@Porno:
Diesel sind i.d.R. nunmal Langstreckenfahrzeuge, die nicht ihr ganzes Leben von Ampel zu Ampel geprügelt werden, sondern eher auf Autobahnen und Landstraßen unterwegs sind, wofür auch die Laufleistung des hier erwähnten Fahrzeuges spricht.

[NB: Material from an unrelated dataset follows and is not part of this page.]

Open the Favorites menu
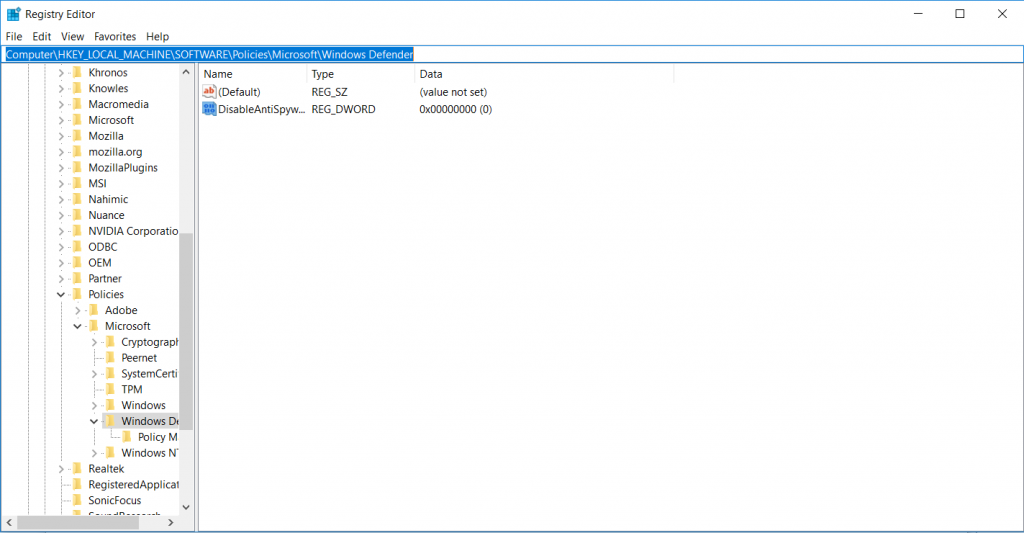The height and width of the screenshot is (533, 1024). (x=115, y=36)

Desweiteren sind die Fahrwerke von Dieseln i.d.R. anders ausgelegt, als die des vergleichbaren Benziners. Schon allein aus dem Grund, dass ein Dieselmotor schonmal 100-300 KG mehr wiegt, als ein Benziner. Dazu dann noch eine Kupplung / ein Getriebe, welches für das hohe Dieseldrehmoment ausgelegt ist (kann man jetzt nicht auf die SDI-Rakete beziehen, eher allgemein). Dann geht es weiter mit den Bremsen. Die Bremsscheiben meines Dieselchens sind z.B. 2cm im Durchmesser größer als die des vergleichbaren Benziners mit der selben (nominellen) Leistung. Dann noch letztendlich die Motordrehzahl: Ein Diesel dreht maximal 4.000-4.500 U/Min, bei typischem Autobahntempo von 130 km/h liegen gerade mal 2.000 Touren an. Ein Benziner nölt bei dieser Geschwindigkeit schon bei 4.000 Touren, gerade leistungsstarke Motoren drehen mindestens 6.000, aber auch schonmal 8.000 Touren im Maximum.

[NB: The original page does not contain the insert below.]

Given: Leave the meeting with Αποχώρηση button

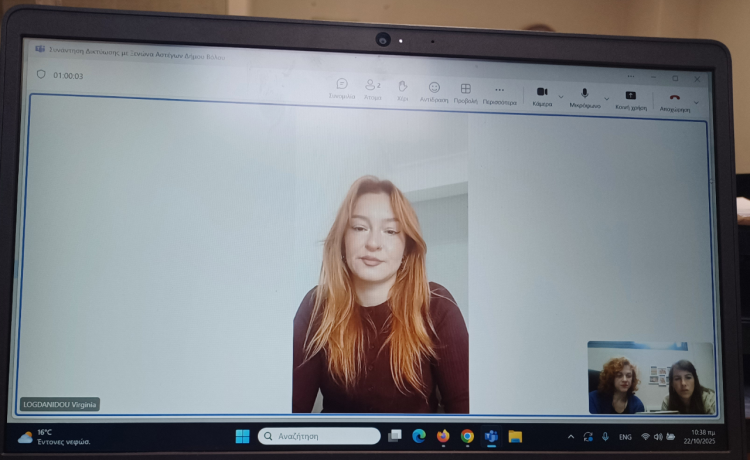Looking at the screenshot, I should click(674, 102).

All diese Faktoren sorgen dafür, dass ein Dieselfahrzeug (schon wieder i.d.R.) höhere Laufleistungen erreicht als ein Benziner. Das muss nicht zwingend so sein, mit dieser Laufleistung ist man bei einem Diesel allerdings eher auf der sicheren Seite. Gerade Benziner in der Leistungsklasse um 60-70 PS sehen oft nur selten eine Strasse, die Tempi höher als 50 km/h erlaubt - bei ständigem Stop and Go ist der Verschleiss sämtlicher Teile natürlich ungleich höher.
Also: Ein Diesel muss nicht generell länger halten als ein Benziner, durch die technisch robustere Auslegung ist dies aber (zum letzten Mal i.d.R.) wahrscheinlicher.